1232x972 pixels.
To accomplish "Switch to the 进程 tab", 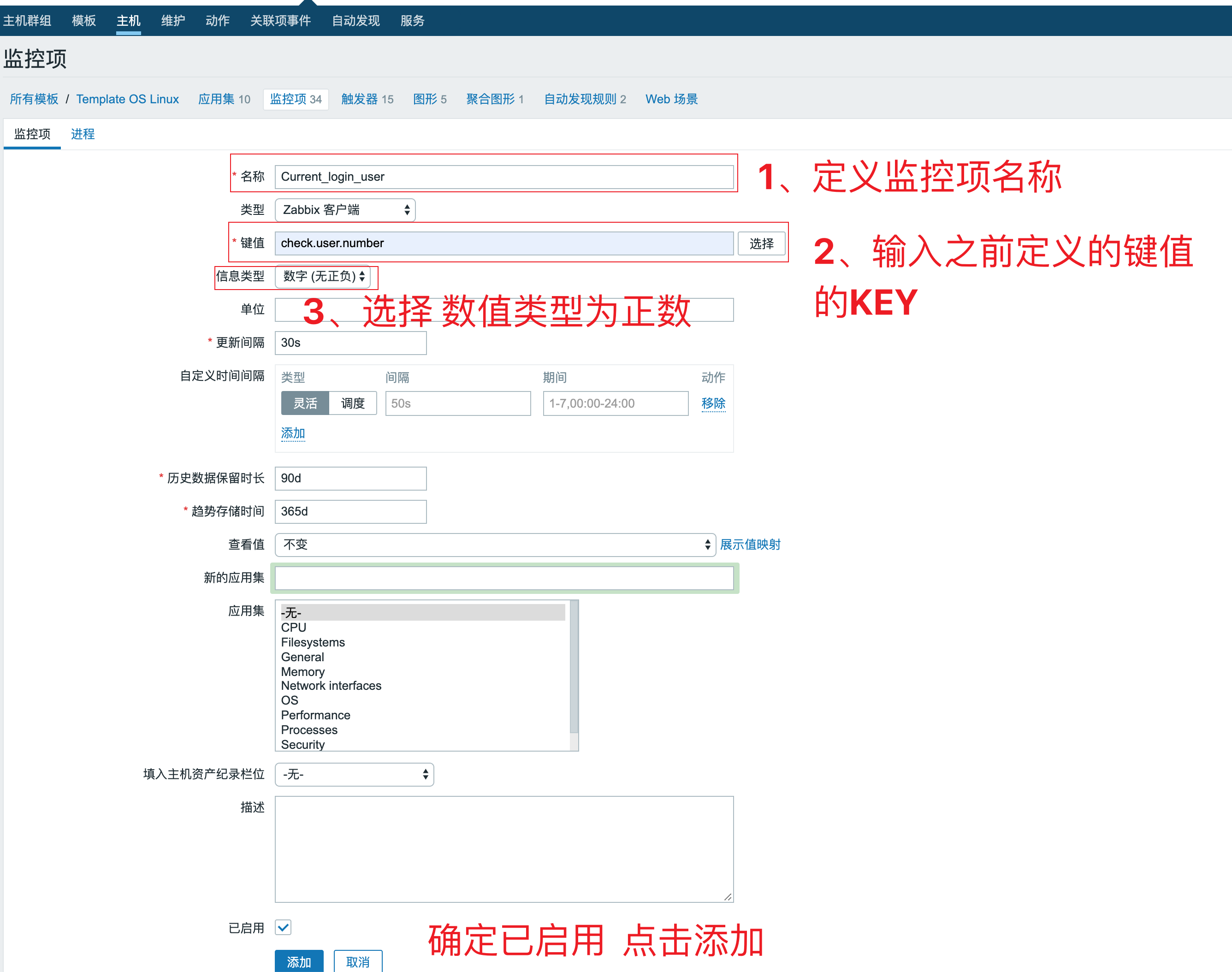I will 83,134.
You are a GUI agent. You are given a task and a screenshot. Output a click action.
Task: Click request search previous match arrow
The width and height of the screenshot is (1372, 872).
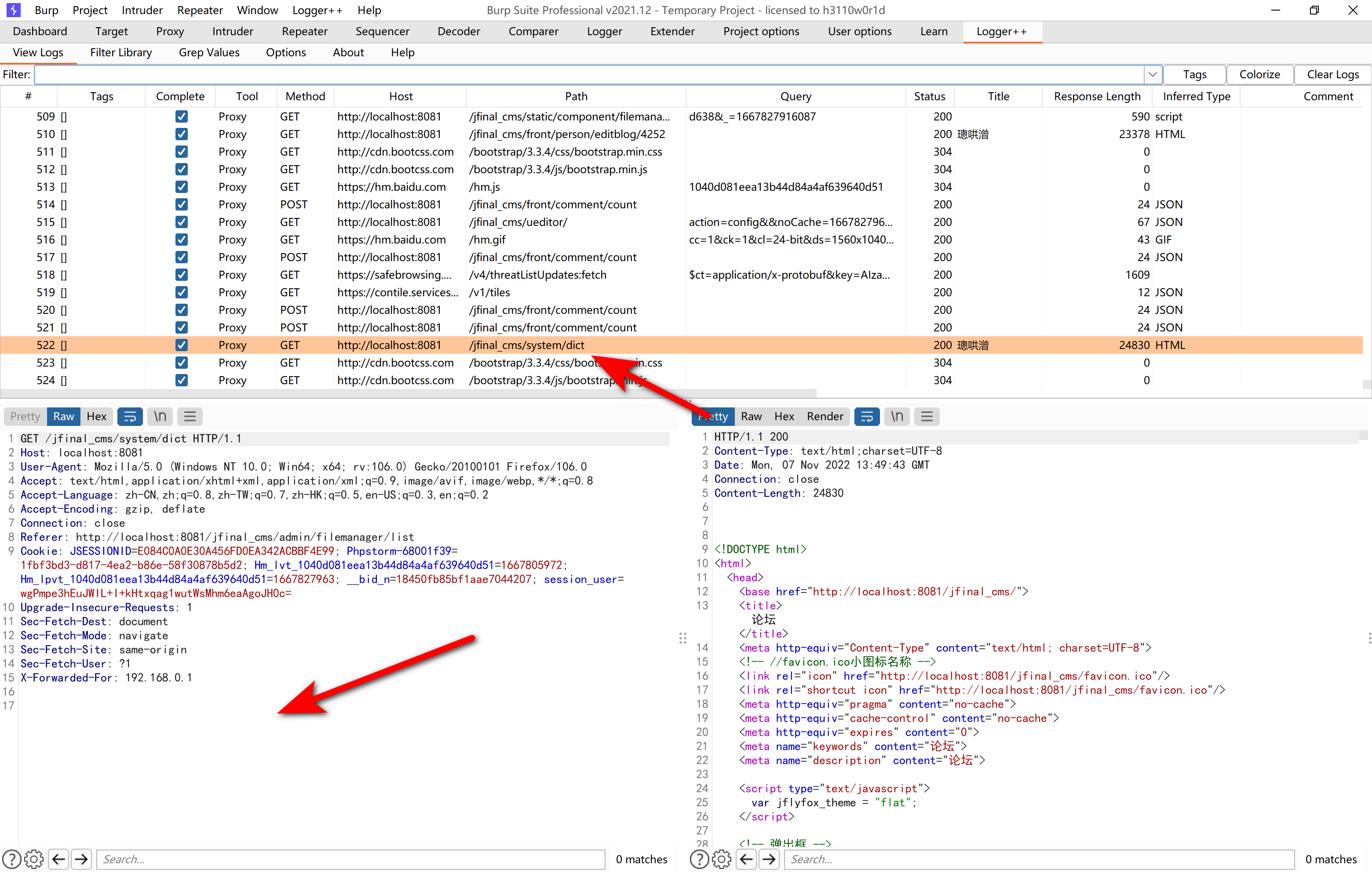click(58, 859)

==============================

* [WORK TO BE COMPLETED]
Lines before the one containing "You are a GUI" are not wanted; write out that line and every later line through the end of the data above, exactly, without pictures.

* [THE COMPLETED TASK]
You are a GUI agent. You are given a task and a screenshot. Output a click action.
Task: Click request search previous match arrow
The width and height of the screenshot is (1372, 872).
click(58, 859)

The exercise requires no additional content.